(Written task) Please pick up the Deep Q-Network assignment text after its final sentence and keep writing it.

(Given passage)

%%

# Part 2: Deep Q Networks

<!-- **Before doing this, be sure you review the `README.md` file from the homework!** -->

<!-- **HUGE NOTE**: the third deliverable asks you to run Pong for several thousand steps.
Please start early, as the evaluation portion of this assignment can take many hours.
We provide some timing benchmarks for machines in the third deliverable. -->

In this part of the assignment, you will implement the Deep Q-Network algorithm
(DQN) [1], along with the Double DQN extension [2]. 
<!-- At a high level, the `dqn.py`
code builds a TensorFlow computational graph in the class initialization method.
Then, to train, it iterates through environment steps and model updates. -->

## Review

Recall from lecture that the DQN algorithm performs the following optimization:

\begin{equation}
{\rm minimize}_{\theta} \;\; \mathbb{E}_{(s_t,a_t,r_t,s_{t+1})\sim D}
\left[ 
\Big(r_t + \gamma \max_{a \in \mathcal{A}} Q_{\theta^-}(s_{t+1},a) - Q_\theta(s_t,a_t)\Big)^2
\right]
\end{equation}

Here, $(s_t,a_t,r_t,s_{t+1})$ are batches of samples from the experience replay
buffer $D$, which is designed to store the past $N$ samples (where usually
$N=1,000,000$ for Atari benchmarks) so as to break correlation among the
training data used for updating $\theta$. In addition, we use $\theta$ to
represent the *current* or *online* network, whereas $\theta^-$
represents the *target* network. Both networks use the same architecture,
and we use $Q_\theta(s,a)$ or $Q_{\theta^-}(s,a)$ to denote which of the two
parameters is being applied to evaluate the state-action tuple $(s,a)$.

The target network starts off by getting matched to the current network, but
remains frozen (usually for thousands of steps) before getting updated again to
match the network. The process repeats throughout training, with the goal of
increasing the stability of the targets $r_t + \gamma \max_{a \in \mathcal{A}}
Q_{\theta^-}(s_{t+1},a)$. For more details, we recommend reading [1].

%%

(Information shown)
%%

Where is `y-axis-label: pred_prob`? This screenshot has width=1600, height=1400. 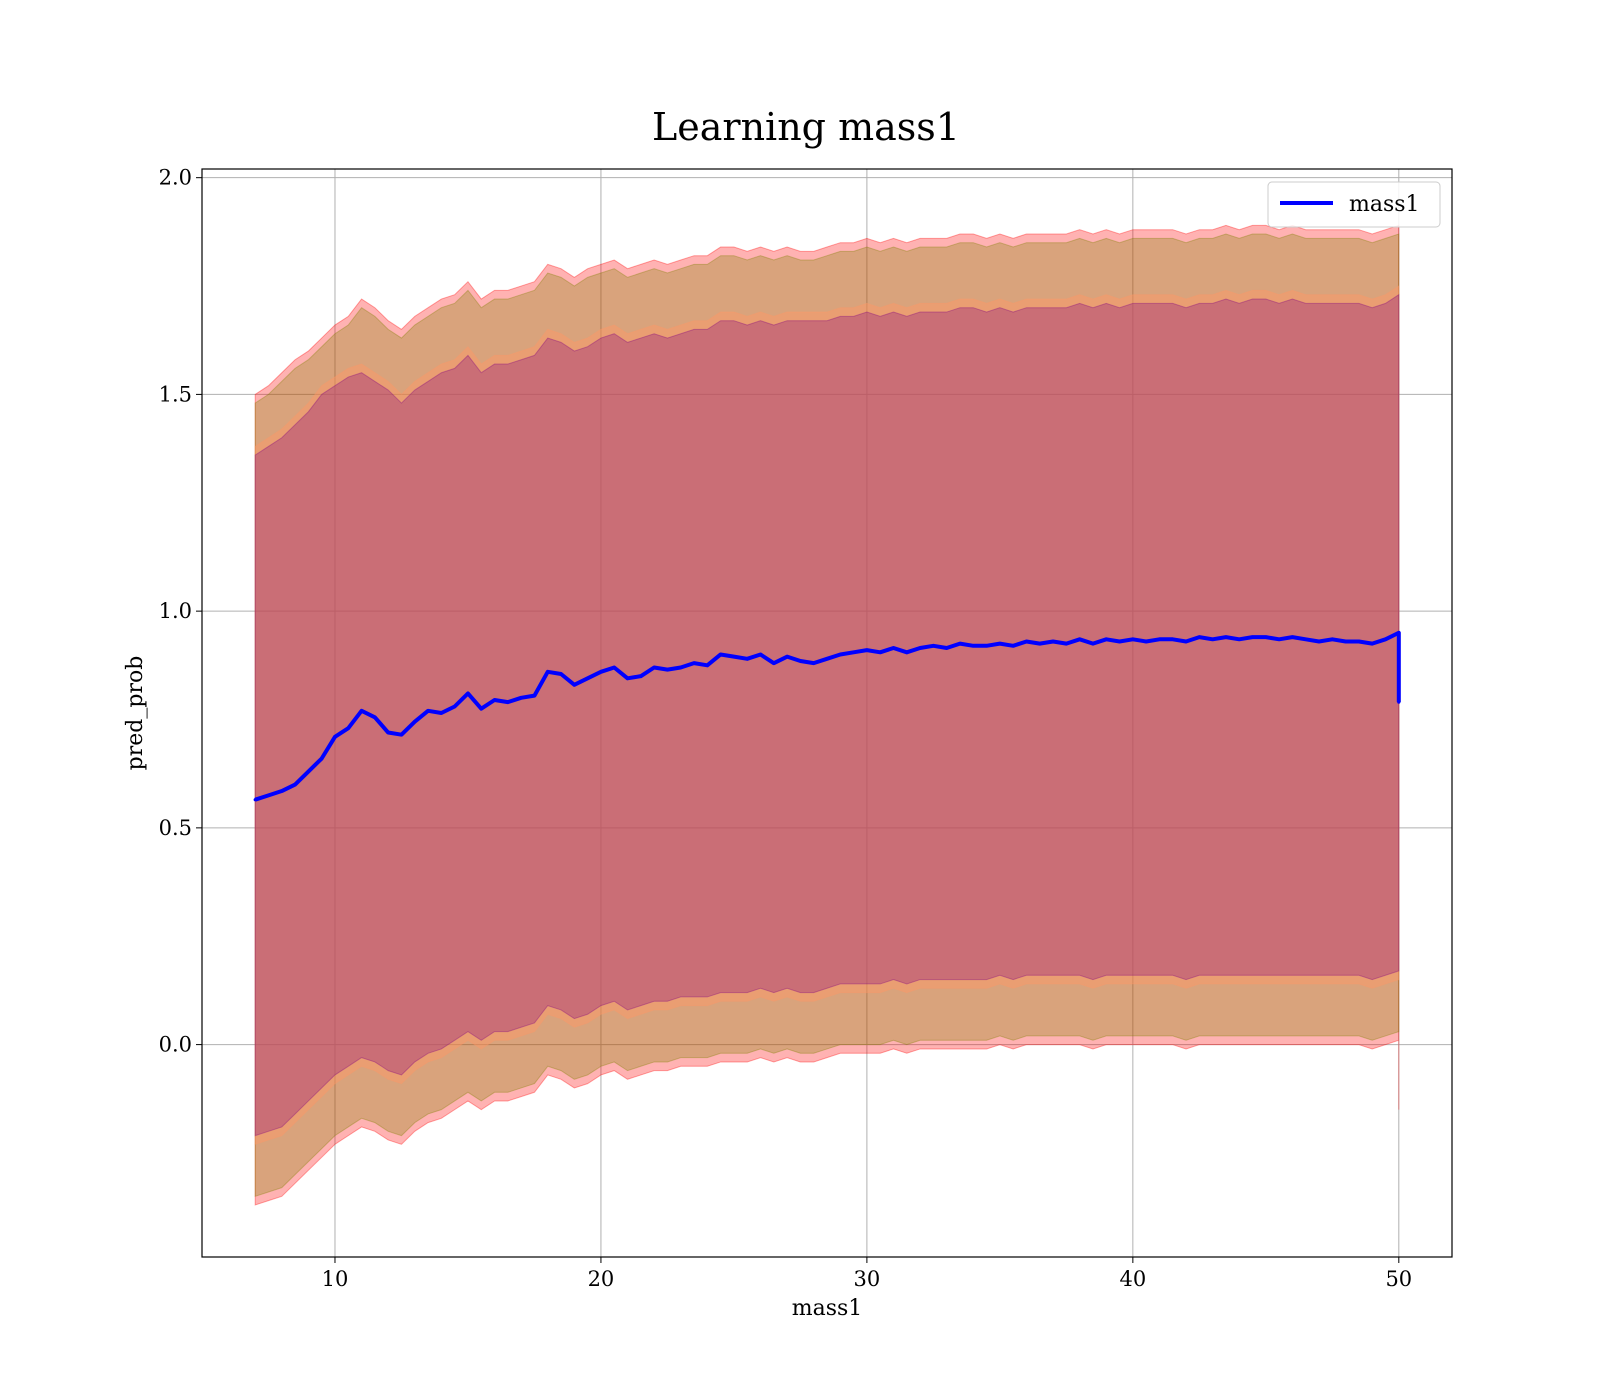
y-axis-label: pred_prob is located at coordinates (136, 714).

%%
%%

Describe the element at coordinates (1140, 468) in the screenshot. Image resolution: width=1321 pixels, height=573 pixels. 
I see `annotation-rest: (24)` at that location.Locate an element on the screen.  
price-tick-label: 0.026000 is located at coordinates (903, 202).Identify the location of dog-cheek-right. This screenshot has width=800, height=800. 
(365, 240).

%%
%%

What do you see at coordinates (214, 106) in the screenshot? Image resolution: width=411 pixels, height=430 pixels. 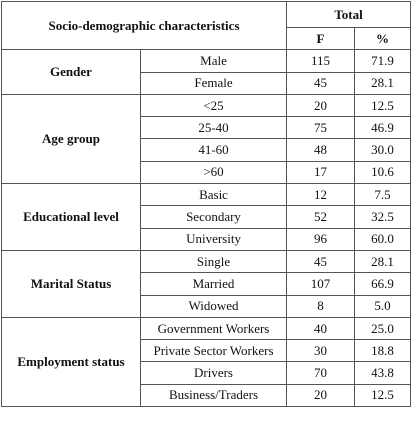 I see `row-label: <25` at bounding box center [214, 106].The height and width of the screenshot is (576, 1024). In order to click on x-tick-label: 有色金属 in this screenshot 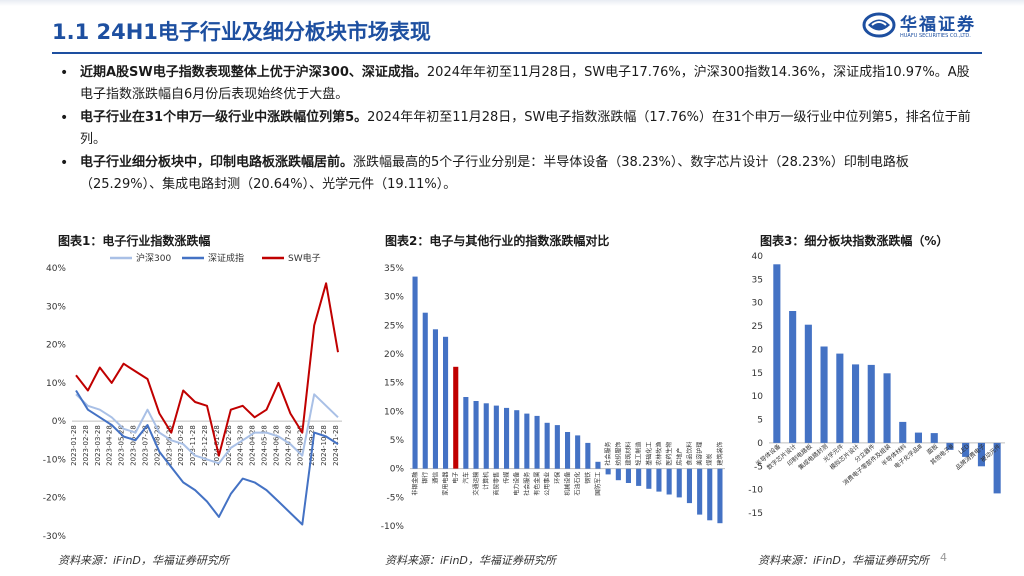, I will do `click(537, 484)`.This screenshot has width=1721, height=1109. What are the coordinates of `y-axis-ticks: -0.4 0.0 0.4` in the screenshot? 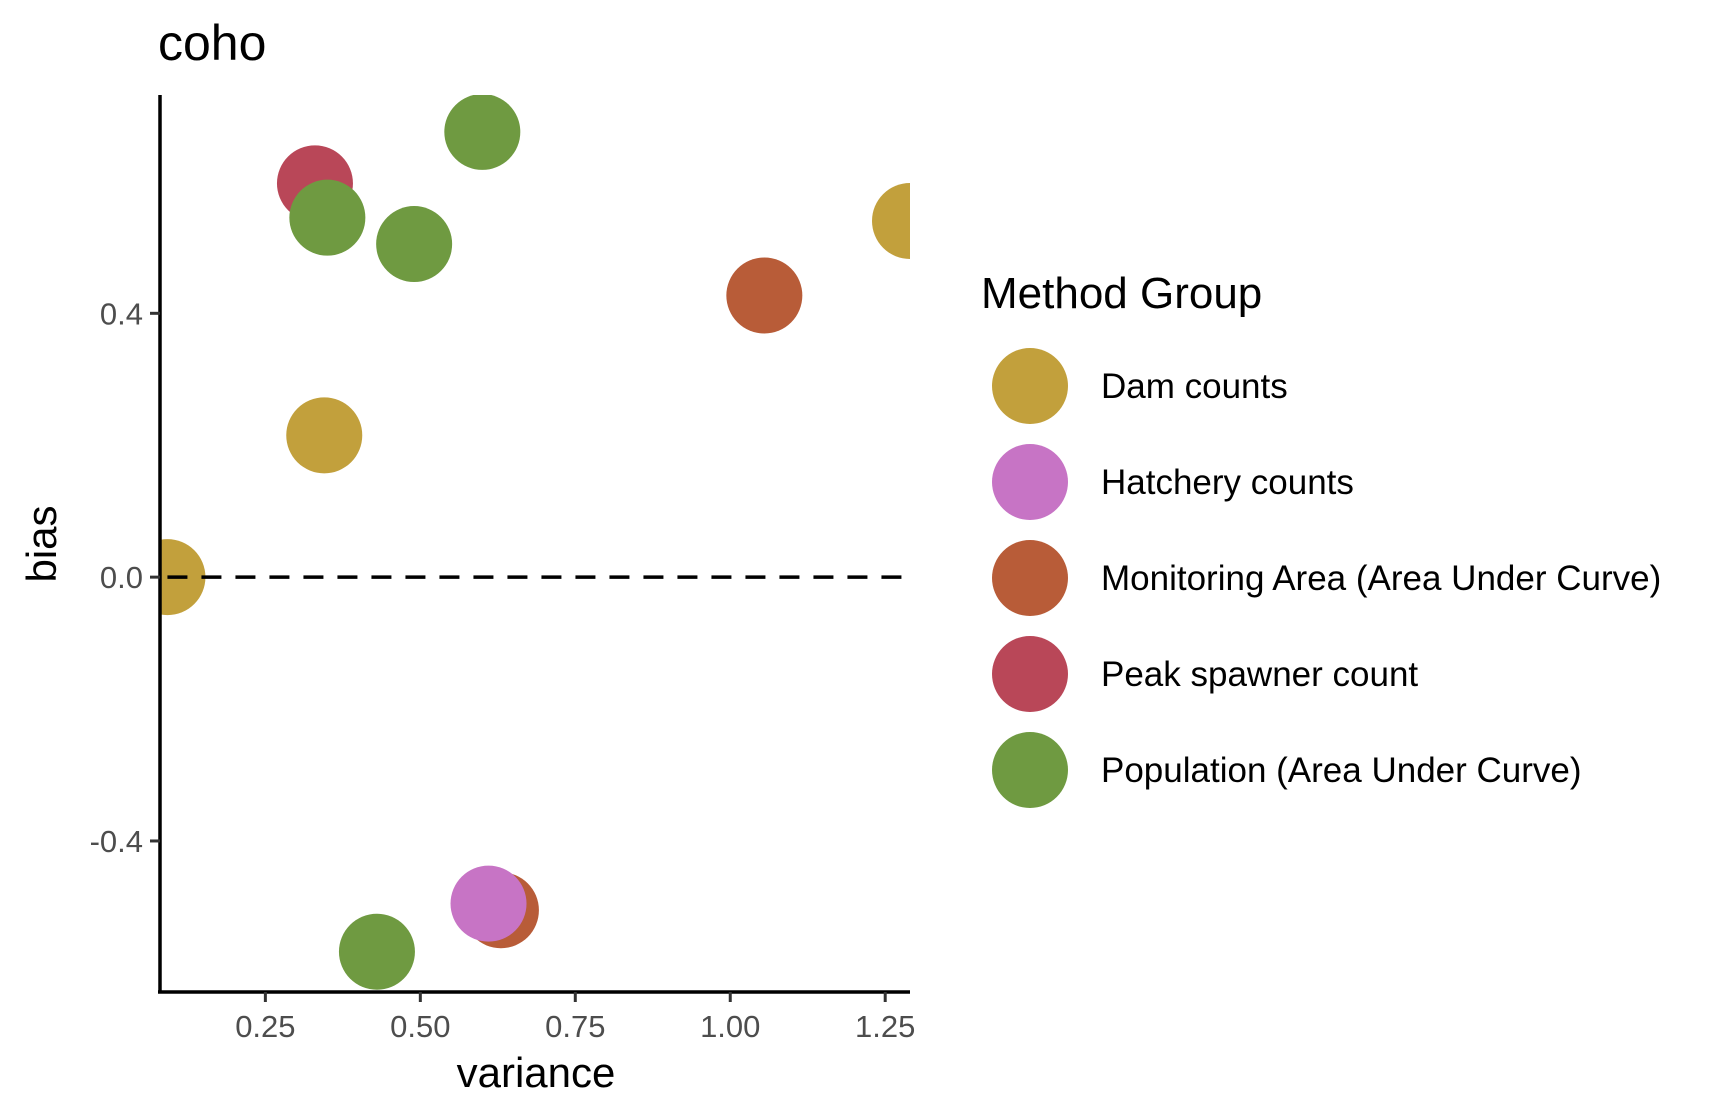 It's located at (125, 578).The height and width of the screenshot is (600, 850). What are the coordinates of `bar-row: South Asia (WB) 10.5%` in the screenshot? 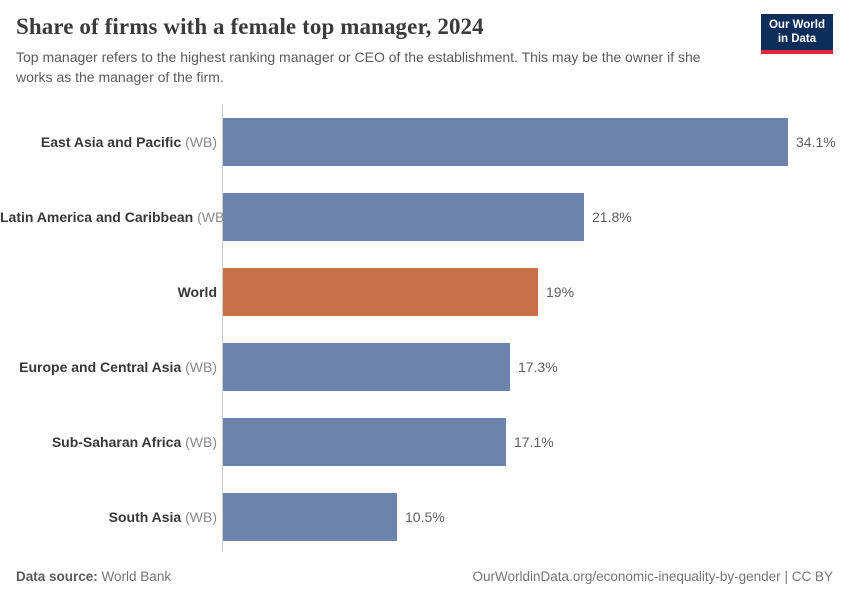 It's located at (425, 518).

%%

(Answer for the task)
In *Double* DQN, the target value changes slightly. The new optimization
problem is:

\begin{equation}
{\rm minimize}_{\theta} \;\; \mathbb{E}_{(s_t,a_t,r_t,s_{t+1})\sim D}
\left[ 
\Big(r_t + \gamma Q_{\theta^-} \Big( s_{t+1}, {\rm argmax}_{a\in \mathcal{A}} Q_\theta(s_{t+1},a) \Big)  - Q_\theta(s_t,a_t)\Big)^2
\right]
\end{equation}

Notice the key difference in the target terms, which we denote $Y_t^{\rm DQN}$
and $Y_t^{\rm DoubleDQN}$ following the notation in [2]. Explicitly, we
have

\begin{equation}
Y_t^{\rm DQN} = r_t + \gamma \max_{a \in \mathcal{A}} Q_{\theta^-}(s_{t+1},a)
\end{equation}

in DQN, and

\begin{equation}
Y_t^{\rm DoubleDQN} = r_t + \gamma
Q_{\theta^-} \Big( s_{t+1}, {\rm argmax}_{a\in \mathcal{A}} Q_\theta(s_{t+1},a) \Big)
\end{equation}

in DDQN. Intuitively, DDQN helps to mitigate the issue of over-optimistic values
from DQN. In DQN, for a given state $s$, the Q-network takes the maximum over
quantities $Q_{\theta^-}(s,a_k)$ for all actions $a_k \in \mathcal{A}$. In DDQN,
we consider the same $Q_{\theta^-}(s,a_k)$ values, yet are not guaranteed to
take the maximum one because the action selection is done by a different
network.  For more details, we recommend reading [2]. The paper also
covers the Double Q-Learning algorithm, which was originally developed in the
tabular settings.  The Double *Deep Q-Network* algorithm, which you need to implement in this assignment, is the minimal extension of DQN towards Double Q-Learning.

# Noted that you need to implement Double DQN in this assignment.

[1]: [DQN](https://web.stanford.edu/class/psych209/Readings/MnihEtAlHassibis15NatureControlDeepRL.pdf), read the Nature 2015 paper, not the NIPS 2013 workshop paper

[2]: [DDQN](https://arxiv.org/abs/1509.06461) at AAAI, 2016.


# DDQN Implementation


**You will need to write code in `DQN.ipynb` file in three specific spots.
These are clearly indicated with the comments `START OF YOUR CODE` and
`END OF YOUR CODE`.** Put your code between those comments. Concretely, they correspond to:

- Environment Stepping
- Training by computing the Bellman Error.

**See the comments in `DQN.ipynb`, which provide detailed instructions. You
should not need to modify any other files for this part of the assigment**. 

Some advice: implementing DQN can be tricky, and it is sometimes difficult to know if your algorithm is working immediately due to the many samples necessary for deep reinforcement learning. Thus, we advice:

- Do not engage in (extensive) hyperparmeter tuning. We provide
hyperparameters for you in `DQN.ipynb` for CartPole environment that
have empirically worked for our solutions. If you have the time, you may find it
helpful to tune the learning rate for CartPole.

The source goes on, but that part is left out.